THE SIMS ONLINE HOSTS THE MAFIA
Written by Karen Peralta

Wednesday, 23 November 2005

If I told you this, would you believe me? Try doing so, because it's the truth. And also, in this strange and perverse world, young Black men are busy killing each other at an alarming rate. Do we really need something like a pseudo Mafia causing the same sorts of problems? Gangsterism, in other words?

Right now, the online game "The Sims Online"-- which is labeled a "T for Teens" game -- has been overrun by several obviously Mafia named "families." These people don't even have enough imagination to be Mexican Mafia, Chinese Mafia or Japanese Mafia (yet), which also exist in real life. They are very aggressive and very obvious.

Whether or not they are the real Mafia is a question which I cannot answer. They may be a bunch of "errant" teenage boys and girls - but ones with some very eclectic adult tastes and tendencies. You should see the Playboy style icons they paste on top of their houses from certain views of the TSO video game. I can't tell who's to blame for that, adults or kids. And that sort of thing is not something you can ordinarily get as a regular player of that particular video game. Something is up with that.

And one thing these dudes really do, even though it is to virtual and not real houses: they trash people's hard won beautiful properties. The kind of properties that people would like to build a lifetime to achieve. Beautiful, sprawling mansions you can't own in real life, the kind that are totally out of reach for the vast majority of people.

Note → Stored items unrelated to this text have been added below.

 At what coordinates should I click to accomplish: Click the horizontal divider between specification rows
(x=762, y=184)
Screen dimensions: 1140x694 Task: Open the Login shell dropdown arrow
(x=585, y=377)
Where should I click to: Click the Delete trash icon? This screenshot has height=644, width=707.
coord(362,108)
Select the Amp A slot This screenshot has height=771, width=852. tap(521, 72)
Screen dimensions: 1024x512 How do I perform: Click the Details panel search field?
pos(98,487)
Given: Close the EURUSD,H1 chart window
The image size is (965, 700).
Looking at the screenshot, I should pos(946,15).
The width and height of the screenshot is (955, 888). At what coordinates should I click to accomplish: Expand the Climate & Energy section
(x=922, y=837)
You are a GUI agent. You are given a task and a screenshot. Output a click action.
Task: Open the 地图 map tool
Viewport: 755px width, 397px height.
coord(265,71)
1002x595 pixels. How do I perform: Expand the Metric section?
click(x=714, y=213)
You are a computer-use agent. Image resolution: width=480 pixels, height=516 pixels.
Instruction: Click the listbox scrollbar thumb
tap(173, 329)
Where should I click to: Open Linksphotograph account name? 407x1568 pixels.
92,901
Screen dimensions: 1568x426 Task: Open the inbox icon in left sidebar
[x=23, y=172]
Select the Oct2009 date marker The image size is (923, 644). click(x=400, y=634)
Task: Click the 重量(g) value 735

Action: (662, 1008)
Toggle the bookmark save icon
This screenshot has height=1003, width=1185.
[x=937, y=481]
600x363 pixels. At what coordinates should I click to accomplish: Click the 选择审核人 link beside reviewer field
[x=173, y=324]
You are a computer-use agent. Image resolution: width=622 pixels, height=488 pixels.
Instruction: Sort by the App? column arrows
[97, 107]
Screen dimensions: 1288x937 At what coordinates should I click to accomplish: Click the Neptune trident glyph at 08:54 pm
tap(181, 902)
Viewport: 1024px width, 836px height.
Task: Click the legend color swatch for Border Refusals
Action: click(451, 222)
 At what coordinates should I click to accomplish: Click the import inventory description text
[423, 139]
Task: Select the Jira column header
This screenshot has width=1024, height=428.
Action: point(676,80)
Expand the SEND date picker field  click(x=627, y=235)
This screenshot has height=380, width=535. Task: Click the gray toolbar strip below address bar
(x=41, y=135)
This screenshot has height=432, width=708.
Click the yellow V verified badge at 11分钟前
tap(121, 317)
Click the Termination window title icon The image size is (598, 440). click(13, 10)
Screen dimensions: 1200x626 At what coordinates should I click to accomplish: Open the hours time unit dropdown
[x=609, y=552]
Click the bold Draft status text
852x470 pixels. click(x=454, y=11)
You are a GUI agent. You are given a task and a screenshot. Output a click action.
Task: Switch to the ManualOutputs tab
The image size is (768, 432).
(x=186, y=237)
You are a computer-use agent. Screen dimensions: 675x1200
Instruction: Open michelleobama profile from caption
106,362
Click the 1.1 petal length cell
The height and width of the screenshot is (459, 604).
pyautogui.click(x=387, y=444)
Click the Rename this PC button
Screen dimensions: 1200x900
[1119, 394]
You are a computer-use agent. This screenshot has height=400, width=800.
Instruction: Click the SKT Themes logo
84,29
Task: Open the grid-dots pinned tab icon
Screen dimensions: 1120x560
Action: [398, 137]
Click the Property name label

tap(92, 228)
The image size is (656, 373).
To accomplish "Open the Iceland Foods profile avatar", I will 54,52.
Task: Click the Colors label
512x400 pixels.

Some people have been playing The Sims Online for years. Maybe you think they're weird, maybe you think they're no one to feel sorry for. Maybe you're even rooting for the pseudo "Mafia." But not me. I had real friends going on that game, and slowly but surely they began destroying our Sims houses, and all of our prized possessions on that game.

I happen to have another friend (an entirely different situation) who was screwed over for $15,000 real life dollars when he tried to sell some photographs and they were more or less taken from him. Is that a good thing to do to someone? And is it a good thing to interrupt some high tech "decent" game involving minor adult activity and corrupt it still further?

I am so tired, I don't know. Values are very hard to gauge in life, anyway.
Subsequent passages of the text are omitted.